尿や分泌物、うがい液などを用いたPCR検査や培養検査で診断します。
治療は、主に抗生物質の注射または内服で行われます。

咽頭淋病

咽頭淋病は、オーラルセックスによって、淋菌が咽頭(のど)に感染した状態のことです。

咽頭淋病

症状

のどの痛みや腫れ、咳、声のかすれなど、風邪や扁桃炎に似た症状が見られることがありますが、自覚症状が全くないケースが非常に多いのが、この病気の厄介な点です。

放置すると

無症状のままパートナーに感染を広げてしまう「感染源」となるリスクがあります。

検査・治療

うがい液や、のどの粘膜を綿棒でぬぐって検査します。
のどは薬の成分が届きにくい部位であるため、より確実な治療が求められます。

マイコプラズマ・ウレアプラズマ

マイコプラズマやウレアプラズマといった特殊な細菌によって引き起こされる感染症です。
「クラミジアや淋病の検査では陰性だったのに、症状が治まらない」という場合に、この感染症が原因かもしれません。

マイコプラズマ・ウレアプラズマ

症状

男性は尿道の痛みやかゆみ、女性はおりものの異常や下腹部痛などが現れることがありますが、クラミジア同様、無症状のことも多いのが特徴です。

放置すると

男性は精巣上体炎、女性は骨盤内炎症性疾患や不妊、早産のリスクを高める可能性が指摘されています。

検査・治療

尿や分泌物、うがい液を用いたPCR検査で診断します。
治療には抗生物質の内服薬が用いられますが、薬が効かない耐性菌も報告されているため、慎重な治療が必要です。

HIV/エイズ

HIV/AIDSは、HIV(ヒト免疫不全ウイルス)に感染することで、体の免疫力が徐々に低下していく病気です。
免疫力が著しく低下し、特定の病気を発症した状態を「エイズ」と呼びます。

HIV-エイズ

症状の経過

感染初期に、インフルエンザのような発熱やのどの痛み、だるさが現れることがありますが、その後は数年から十数年という長い間、無症状の期間が続きます。

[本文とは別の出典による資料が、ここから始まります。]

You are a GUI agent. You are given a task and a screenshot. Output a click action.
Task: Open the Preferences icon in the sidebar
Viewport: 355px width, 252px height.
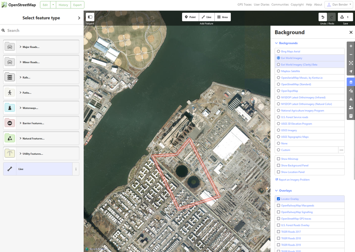(x=351, y=108)
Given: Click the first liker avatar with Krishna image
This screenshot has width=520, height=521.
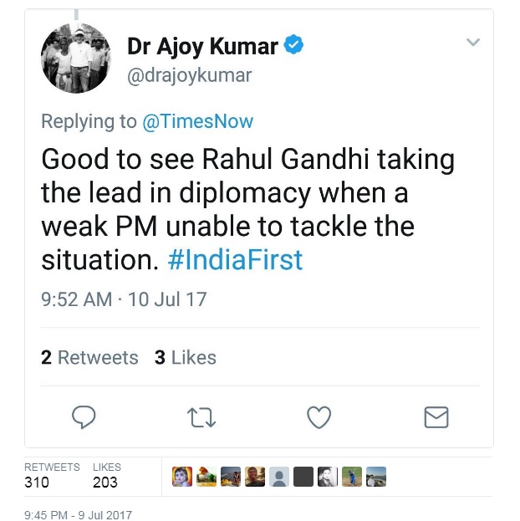Looking at the screenshot, I should coord(182,477).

この間にもウイルスは体内で増え続け、免疫細胞を破壊していきます。
そして最終的にエイズを発症すると、健康な人なら問題にならないような弱い菌にも感染しやすくなってしまいます(日和見感染症)。

近年の治療

治療薬の目覚ましい進歩により、早期に発見し治療を始めれば、ウイルスの増殖を抑え、免疫力を維持することが可能になりました。
これにより、エイズの発症を防ぎ、感染していない人と変わらない生活を送ることも期待できます。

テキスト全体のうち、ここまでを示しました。